L’antropomorfo spettacolo “Pitecus”, che abbiamo visto al Teatro Binario 7 di Monza, è una performance scanzonata e dissacrante.
Con la sua comicità più letale del polonio, con il suo idioma adulterato, lo stralunato artista novarese trapiantato a Nettuno lambisce tutti i caratteri dell’individualismo umano: le sue miserie e le sue viltà; i suoi decori e le sue ambizioni; i suoi (rari) momenti poetici; i suoi (tanti) tratti patetici.
Un po’ arte povera un po’ commedia dell’arte, un po’ improvvisazione un po’ clownesca narrazione da cantastorie di piazza, Rezza si presenta sulla scena come una specie di folle incrocio tra un Quasimodo (nel senso del gobbo di Notre-Dame) che l’ha scampata bella e il redivivo strabismo divergente di Martin Alan Fieldman, lo stravagante servo Igor di “Frankestein Junior”.

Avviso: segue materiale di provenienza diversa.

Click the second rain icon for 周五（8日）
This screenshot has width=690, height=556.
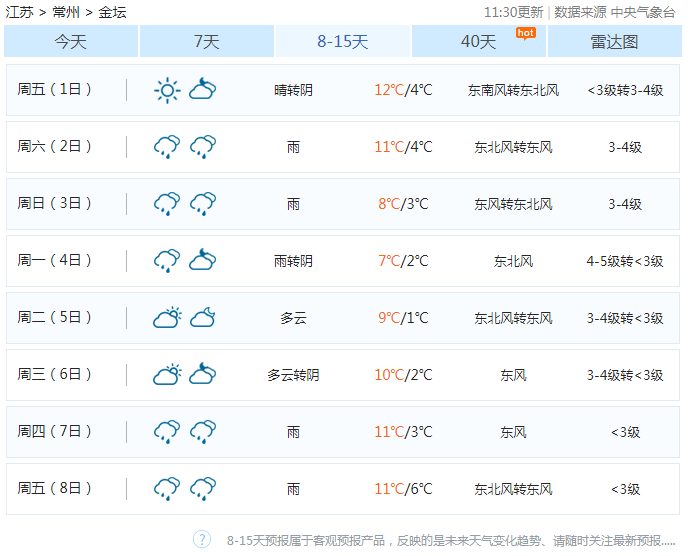(203, 489)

A dare consistenza ai suoi variegati personaggi la scenografia semplice di tende multicolori e tagli dove Rezza infila la testa, una mano, una gamba. Mimo e comicità si intersecano in questa bizzarra tecnica di quadri, inconfondibile marchio di fabbrica di Flavia Mastrella, artista e scultrice che cura gli allestimenti e le scenografie.

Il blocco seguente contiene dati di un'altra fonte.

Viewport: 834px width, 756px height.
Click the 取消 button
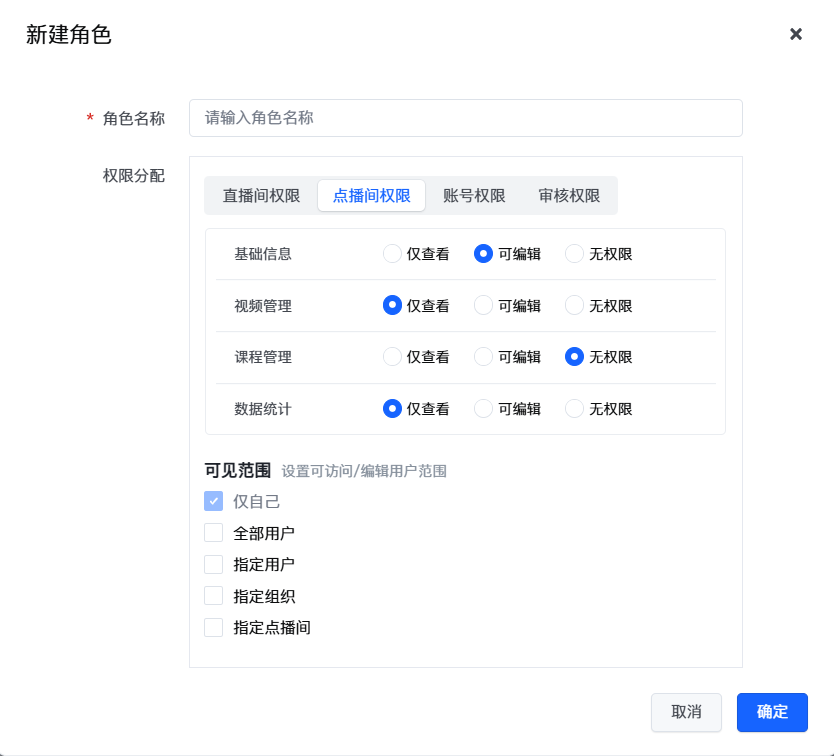(686, 712)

Nei quadri di “Pitecus” prevale il triangolo, simbolo sincretico da cui nascono teste spigolose capaci di ragionamenti ineccepibili, maschere assurde e oniriche, fumetti capaci di cattiverie sublimi. I colori usati a tinte piatte, gialli, verdi, azzurri, rossi, riportano al mondo dell’infanzia, alle costruzioni, ai giocattoli di legno, ma al contempo danno anima alle perversioni di questa singolare umanità: laureati, sfaticati, giovani e disperati alla ricerca di un’occasione che ne accresca le tasche e la fama; moralisti che speculano sulle disgrazie altrui; vecchi in cerca di un’identità che li aiuti ad ammazzare il tempo prima che il tempo ammazzi loro; persone che tirano avanti una vita abitudinaria; individui che vendono il proprio corpo in cambio di un benessere materiale fittizio. Sono tante storie. È un mondo caotico dove si mescola un’umanità sgraziata, qualunquista, anonima, eppure sfacciatamente narcisista, dall’incedere nevrotico e dalla recitazione caricaturale.

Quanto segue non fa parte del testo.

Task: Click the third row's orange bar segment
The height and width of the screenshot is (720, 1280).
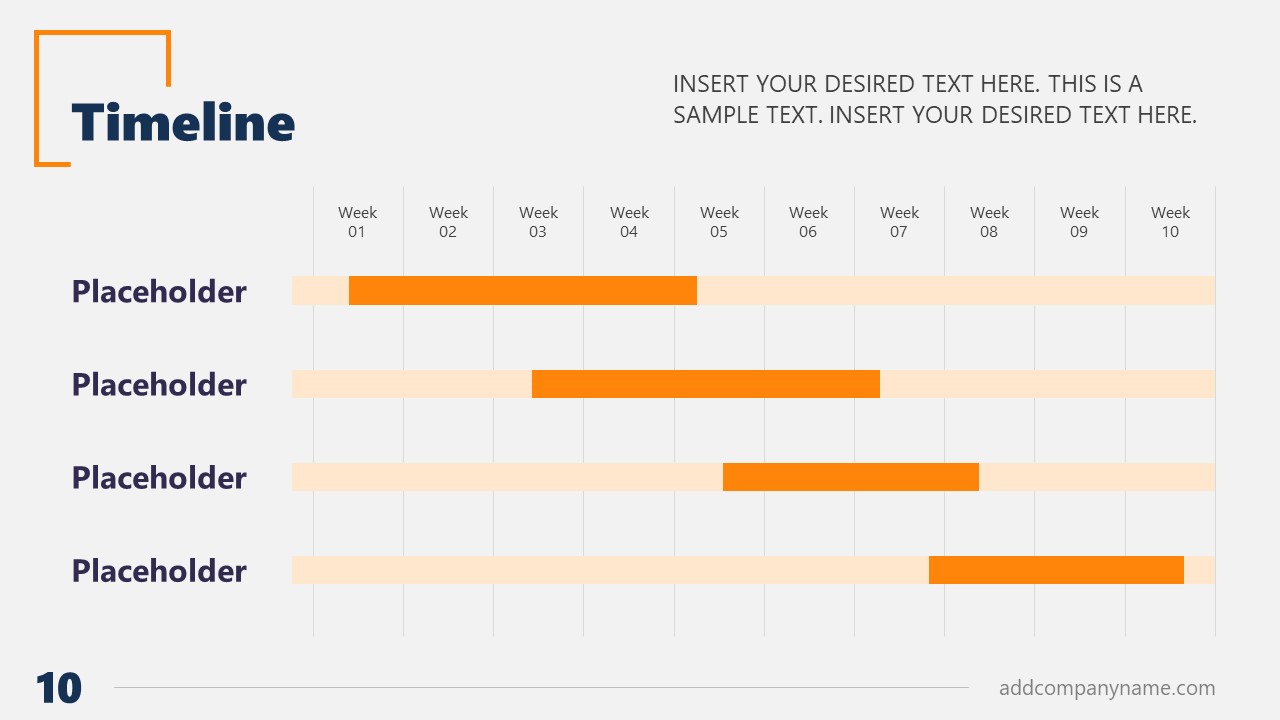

Il pubblico ride delle proprie paure, dei propri errori, di un mondo misero e impudentemente banale.
Attore e scena sono in sinergia. Sul palcoscenico sale quasi materialmente il pubblico stesso. In questo mescolamento ingarbugliato non si capisce più chi ride di chi, se il pubblico dell’attore o l’attore dei malcapitati spettatori, coinvolti e bersagliati all’inverosimile da un’ironia tagliente che sfida ogni cinismo.
È un gioco paradossale in cui la scenografia gioca un ruolo essenziale. Non c’è storia, dunque: solo i tanti personaggi interpretati unicamente dal corpo di Rezza, dal suo volto plastico che irrompe sulla scena, riempie fessure, esprime malessere.
La luce illumina l’artista in un caleidoscopio di risate. L’armonia è rotta da questo saltimbanco festoso e fastoso, inesauribile, capace da oltre vent’anni di calcare la scena con lo stesso spettacolo. E di generare, ogni volta, nuove riflessioni e nuova ilarità.